Divers with the Fredericktown Community Fire District took part in a slightly different training than usual on Saturday at the firehouse. No, the department has not added a pool to the facility, but rather the firefighters setup one of the portable tanks used to supply water on the fire ground and utilized it for a training area. Underwater in the photos are FCFD divers Ben Beever and Tom Durbin. At the communications is diver Lt. Kevin Suain.
According to the National Institute for Occupational Safety and Health (NIOSH), one of the leading dangers that divers can deal with is becoming entangled in something while in the water. Search lines, wires, debris, and aquatic plants are all possibilities that can cause them to get hung up. Unlike a fire scene where firefighters can get grouped into rescue teams, the availability of rescue divers is harder to come by.

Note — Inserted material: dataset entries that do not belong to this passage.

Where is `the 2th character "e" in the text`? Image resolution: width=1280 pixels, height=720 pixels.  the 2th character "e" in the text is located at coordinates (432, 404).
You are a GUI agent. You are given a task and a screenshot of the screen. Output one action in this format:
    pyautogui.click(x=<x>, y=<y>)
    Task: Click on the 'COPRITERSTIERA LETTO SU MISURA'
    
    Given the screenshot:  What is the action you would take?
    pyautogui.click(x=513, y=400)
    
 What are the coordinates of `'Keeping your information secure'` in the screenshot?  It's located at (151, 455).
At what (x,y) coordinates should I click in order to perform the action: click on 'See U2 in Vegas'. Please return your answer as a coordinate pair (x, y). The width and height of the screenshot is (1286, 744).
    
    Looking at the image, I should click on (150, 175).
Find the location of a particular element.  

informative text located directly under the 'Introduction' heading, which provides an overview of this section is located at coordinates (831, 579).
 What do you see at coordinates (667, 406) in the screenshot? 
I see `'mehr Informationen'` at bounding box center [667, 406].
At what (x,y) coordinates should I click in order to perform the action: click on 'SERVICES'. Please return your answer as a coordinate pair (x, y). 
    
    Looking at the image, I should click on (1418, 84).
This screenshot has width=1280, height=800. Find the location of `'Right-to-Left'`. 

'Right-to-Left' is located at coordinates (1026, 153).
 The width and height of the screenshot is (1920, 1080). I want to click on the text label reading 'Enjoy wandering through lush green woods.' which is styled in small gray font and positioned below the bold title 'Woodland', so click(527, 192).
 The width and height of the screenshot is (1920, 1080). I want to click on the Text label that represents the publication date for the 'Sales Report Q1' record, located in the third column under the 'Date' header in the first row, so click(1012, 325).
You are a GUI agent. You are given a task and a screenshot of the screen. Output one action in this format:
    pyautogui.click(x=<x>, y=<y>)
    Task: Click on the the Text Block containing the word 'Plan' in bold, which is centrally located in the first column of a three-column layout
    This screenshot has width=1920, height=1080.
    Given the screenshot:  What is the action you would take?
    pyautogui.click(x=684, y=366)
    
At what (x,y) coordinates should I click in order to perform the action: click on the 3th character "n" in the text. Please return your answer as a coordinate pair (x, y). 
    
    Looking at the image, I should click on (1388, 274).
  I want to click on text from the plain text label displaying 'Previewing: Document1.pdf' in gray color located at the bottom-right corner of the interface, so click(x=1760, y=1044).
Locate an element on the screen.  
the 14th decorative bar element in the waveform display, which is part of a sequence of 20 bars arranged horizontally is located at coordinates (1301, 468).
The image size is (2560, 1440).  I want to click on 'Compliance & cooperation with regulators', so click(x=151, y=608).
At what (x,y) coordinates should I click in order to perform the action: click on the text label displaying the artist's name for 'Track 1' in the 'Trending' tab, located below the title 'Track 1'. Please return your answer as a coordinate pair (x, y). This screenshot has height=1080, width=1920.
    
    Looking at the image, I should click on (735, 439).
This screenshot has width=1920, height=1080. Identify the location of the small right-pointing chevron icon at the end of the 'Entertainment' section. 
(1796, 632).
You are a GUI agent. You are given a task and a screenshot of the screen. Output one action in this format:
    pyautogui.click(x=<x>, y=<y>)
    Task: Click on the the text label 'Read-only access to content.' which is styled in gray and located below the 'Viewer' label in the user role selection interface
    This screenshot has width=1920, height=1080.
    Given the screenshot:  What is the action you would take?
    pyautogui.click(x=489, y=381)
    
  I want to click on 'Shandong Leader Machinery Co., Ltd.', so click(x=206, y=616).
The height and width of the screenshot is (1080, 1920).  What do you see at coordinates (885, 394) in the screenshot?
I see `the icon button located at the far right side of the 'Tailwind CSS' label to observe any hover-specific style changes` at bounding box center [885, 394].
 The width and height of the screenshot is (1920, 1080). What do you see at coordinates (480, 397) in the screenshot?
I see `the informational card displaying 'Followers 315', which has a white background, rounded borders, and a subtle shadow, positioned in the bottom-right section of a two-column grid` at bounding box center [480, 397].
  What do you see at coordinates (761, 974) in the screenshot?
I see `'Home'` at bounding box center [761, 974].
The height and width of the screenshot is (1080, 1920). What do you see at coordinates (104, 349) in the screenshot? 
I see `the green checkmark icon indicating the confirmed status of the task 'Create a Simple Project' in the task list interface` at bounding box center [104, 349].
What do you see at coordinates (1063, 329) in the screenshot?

After getting geared up the divers entered the very shallow water and had their facemasks obscured to disorient them similar to being under water. In waters throughout the fire district, the majority have very little visibility, especially once a diver comes in contact with silt in the area and stirs it up. Once under the water in the portable tank, the divers kept communicating with a dive tender by utilizing tethered communications, updating on progress and likewise the tender advising what he saw as well. Those helping with the exercise would continually tangle the divers in different manners to challenge their skills to not only recognize the emergency, but also work to free themselves and keep calm during the process.
The FCFD area has 630 acres of public recreational lakes, not including rivers, streams, ponds, and quarries that it is also responsible for protecting and responding to. Utilizing two different types of boats, a dive rescue trailer, and a variety of safety equipment, the dive team is available by mutual-aid anywhere they are called.